In dit soort situaties verlangt men van religieuze tradities dat ze hun waarde en nut tonen. Dit geldt voor bijna alle grote wereldreligies, waaronder het hindoeïsme. Hindoeïsme is uitgestrekt en diep als een oceaan. Het is daarom een uitdaging om in die oceaan te duiken naar parels die wat nieuwe glans kunnen teruggeven aan gebroken levens. Binnen het hindoeïsme is er veel om uit te kiezen.

Hindoe filosofisch denken

Laten we eerst eens kijken naar de meer filosofische manieren van denken; deze zijn vooral te vinden in de relatief beter bekende systemen als Sāṃkhya, Nyāya, Vedānta en Yoga. Het is niet voor niets dat menselijk lijden het centrale uitgangspunt vormt van veel oude Indiase theologische stelsels (hindoeïstisch, boeddhistisch en jainistisch). 

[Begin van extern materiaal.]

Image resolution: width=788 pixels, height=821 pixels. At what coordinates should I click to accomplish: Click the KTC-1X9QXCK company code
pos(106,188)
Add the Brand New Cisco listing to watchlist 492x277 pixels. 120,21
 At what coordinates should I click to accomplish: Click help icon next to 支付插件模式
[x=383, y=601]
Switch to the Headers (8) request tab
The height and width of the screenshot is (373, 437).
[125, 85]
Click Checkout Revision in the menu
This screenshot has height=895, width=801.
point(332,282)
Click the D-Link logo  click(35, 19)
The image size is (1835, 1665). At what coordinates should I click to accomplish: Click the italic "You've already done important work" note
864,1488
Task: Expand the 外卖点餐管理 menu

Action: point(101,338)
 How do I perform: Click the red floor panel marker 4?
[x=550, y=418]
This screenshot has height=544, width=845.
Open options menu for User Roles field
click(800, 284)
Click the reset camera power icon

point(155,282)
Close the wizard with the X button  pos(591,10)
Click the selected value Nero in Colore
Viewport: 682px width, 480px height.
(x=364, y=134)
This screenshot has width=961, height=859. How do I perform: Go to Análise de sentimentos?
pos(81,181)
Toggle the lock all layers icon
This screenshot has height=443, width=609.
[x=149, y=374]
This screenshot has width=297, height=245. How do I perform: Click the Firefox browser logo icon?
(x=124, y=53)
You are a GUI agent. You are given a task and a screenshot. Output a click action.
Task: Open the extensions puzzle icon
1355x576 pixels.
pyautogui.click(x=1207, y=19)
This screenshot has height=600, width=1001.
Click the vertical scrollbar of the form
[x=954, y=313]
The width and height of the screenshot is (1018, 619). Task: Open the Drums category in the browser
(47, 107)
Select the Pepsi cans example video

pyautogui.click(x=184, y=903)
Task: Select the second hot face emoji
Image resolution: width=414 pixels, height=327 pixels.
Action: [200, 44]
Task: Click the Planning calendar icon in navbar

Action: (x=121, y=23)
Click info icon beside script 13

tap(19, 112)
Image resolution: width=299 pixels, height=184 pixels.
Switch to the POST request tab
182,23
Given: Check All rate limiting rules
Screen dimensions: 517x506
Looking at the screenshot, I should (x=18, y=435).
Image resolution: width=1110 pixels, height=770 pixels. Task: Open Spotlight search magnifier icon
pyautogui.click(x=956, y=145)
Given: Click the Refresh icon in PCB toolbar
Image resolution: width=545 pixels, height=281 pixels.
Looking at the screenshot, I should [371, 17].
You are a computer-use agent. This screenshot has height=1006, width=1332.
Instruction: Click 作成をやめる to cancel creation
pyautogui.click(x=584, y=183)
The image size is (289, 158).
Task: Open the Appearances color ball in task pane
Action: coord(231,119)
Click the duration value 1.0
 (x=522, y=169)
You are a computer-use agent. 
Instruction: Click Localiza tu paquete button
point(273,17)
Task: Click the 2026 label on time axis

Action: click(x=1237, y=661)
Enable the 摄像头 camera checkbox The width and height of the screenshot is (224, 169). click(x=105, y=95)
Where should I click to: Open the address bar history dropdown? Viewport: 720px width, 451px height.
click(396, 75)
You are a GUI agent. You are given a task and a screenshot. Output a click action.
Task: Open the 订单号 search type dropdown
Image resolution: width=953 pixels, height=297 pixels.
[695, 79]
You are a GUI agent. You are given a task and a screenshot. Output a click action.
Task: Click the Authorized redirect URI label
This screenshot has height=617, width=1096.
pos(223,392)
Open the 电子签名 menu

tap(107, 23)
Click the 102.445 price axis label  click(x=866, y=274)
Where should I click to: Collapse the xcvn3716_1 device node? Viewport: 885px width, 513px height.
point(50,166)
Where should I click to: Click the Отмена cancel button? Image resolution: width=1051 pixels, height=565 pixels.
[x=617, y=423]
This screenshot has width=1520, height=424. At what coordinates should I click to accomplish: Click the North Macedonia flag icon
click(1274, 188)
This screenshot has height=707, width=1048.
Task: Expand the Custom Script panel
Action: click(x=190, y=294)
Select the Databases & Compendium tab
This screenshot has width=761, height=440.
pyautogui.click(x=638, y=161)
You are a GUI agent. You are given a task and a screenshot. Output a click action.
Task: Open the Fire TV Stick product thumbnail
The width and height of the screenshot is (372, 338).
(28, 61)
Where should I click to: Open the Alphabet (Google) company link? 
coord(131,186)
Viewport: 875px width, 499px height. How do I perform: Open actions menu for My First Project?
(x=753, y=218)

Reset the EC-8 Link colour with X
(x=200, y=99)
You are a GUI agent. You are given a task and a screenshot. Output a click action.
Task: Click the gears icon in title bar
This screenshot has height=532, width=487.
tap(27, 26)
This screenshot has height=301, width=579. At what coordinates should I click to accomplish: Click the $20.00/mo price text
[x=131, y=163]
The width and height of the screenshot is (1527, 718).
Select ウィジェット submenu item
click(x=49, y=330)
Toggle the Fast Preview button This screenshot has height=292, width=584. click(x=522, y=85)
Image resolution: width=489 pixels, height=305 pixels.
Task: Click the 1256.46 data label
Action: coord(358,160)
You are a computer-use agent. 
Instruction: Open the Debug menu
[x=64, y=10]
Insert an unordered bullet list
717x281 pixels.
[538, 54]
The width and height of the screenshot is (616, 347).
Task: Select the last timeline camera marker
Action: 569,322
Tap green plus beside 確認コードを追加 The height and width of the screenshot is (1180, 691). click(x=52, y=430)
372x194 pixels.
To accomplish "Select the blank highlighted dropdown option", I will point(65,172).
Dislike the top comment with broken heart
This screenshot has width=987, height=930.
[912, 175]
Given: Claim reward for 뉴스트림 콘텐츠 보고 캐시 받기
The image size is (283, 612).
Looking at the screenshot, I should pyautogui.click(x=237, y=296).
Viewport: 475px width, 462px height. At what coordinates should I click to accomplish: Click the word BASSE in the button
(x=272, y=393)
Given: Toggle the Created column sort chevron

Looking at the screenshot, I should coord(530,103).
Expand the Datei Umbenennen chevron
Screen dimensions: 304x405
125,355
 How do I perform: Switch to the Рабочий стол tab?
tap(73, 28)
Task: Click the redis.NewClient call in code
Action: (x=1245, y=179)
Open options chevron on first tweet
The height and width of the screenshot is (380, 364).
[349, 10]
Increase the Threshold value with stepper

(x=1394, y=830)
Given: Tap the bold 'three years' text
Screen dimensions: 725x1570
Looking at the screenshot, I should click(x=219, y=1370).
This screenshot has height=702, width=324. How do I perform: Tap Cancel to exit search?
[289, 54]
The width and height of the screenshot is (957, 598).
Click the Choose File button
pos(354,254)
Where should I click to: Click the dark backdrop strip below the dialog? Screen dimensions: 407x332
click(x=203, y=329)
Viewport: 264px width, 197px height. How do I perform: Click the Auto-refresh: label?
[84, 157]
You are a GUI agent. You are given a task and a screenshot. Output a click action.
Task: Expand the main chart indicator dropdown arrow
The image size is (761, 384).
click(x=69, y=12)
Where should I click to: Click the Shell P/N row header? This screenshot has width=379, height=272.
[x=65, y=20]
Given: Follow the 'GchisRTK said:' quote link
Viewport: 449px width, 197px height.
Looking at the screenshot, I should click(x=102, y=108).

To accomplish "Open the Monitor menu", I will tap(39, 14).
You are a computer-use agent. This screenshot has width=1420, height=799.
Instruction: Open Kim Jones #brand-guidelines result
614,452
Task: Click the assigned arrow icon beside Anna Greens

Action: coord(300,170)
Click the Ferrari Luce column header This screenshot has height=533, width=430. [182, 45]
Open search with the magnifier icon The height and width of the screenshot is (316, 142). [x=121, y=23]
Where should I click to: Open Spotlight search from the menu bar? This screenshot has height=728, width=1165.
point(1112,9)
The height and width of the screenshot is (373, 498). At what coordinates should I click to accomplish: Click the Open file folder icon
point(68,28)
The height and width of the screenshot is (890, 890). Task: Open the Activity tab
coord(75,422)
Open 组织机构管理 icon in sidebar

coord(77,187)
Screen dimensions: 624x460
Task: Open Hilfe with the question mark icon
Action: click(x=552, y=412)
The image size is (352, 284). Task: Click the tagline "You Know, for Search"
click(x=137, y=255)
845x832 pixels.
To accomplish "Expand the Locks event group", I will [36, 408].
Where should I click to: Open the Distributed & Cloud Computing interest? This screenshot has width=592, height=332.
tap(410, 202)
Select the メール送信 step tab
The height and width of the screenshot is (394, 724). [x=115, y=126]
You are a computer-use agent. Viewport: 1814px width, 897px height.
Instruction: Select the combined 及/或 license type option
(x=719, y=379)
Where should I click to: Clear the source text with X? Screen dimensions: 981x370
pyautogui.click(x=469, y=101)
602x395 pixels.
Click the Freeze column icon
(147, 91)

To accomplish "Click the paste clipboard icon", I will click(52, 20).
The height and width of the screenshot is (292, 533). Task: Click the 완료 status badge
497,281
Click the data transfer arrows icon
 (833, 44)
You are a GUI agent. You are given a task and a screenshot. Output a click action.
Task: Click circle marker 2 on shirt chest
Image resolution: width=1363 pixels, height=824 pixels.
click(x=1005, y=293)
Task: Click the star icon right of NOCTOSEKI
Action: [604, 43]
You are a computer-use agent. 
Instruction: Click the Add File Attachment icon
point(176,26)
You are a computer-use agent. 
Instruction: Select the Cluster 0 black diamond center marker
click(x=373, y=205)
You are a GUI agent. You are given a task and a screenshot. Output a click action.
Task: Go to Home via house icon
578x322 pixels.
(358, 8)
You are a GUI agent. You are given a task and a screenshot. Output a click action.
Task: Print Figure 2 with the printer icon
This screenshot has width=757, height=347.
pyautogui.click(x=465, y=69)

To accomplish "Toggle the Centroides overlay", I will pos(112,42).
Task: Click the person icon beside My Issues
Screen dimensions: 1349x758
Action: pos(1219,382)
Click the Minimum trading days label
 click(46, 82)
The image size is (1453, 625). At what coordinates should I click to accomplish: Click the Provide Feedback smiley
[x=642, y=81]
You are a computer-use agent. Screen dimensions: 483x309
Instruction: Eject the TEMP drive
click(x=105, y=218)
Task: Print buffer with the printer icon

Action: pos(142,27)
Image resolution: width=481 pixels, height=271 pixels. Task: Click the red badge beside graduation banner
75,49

In plaats van theologische stelsels zouden ze beter soteriologische stelsels genoemd kunnen worden. Een soteriologie of soteriologisch stelsel behelst leerstellingen die een weg van bevrijding aangeven; of anders gezegd: een soteriologisch stelsel leert methoden om bevrijd te worden van lijden. Het is misschien al een teken van hoop dat deze Indiase leerstelsels uitgaan van de mogelijkheid dat men van lijden bevrijd kan worden. Ik zal me in wat volgt beperken tot enige hindoeïstische systemen omdat die meer van direct belang kunnen zijn voor de lezers van dit blad.

Het idee dat achter de hindoeïstische theorie van bevrijding ligt, zoals het eerder genoemde Sāṃkhya, de Nyāya, de Vedānta en de Yoga, is tweeledig: (1) de leer van karma, oftewel de gevolgen die een individueel persoon ondergaat van eigen goede en slechte daden; (2) de leer dat alles in de kosmos verbonden is door oorzaken en gevolgen. Dit laatste betekent dat de slechte gevolgen, die men nu ondergaat van vroegere daden, kunnen worden tegengegaan door huidige betere daden die tot een beter resultaat in de toekomst leiden. Er is bijna geen hindoe-systeem van denken dat gelooft in willekeurige gebeurtenissen die door een Hoogste Wezen zou zijn gewild.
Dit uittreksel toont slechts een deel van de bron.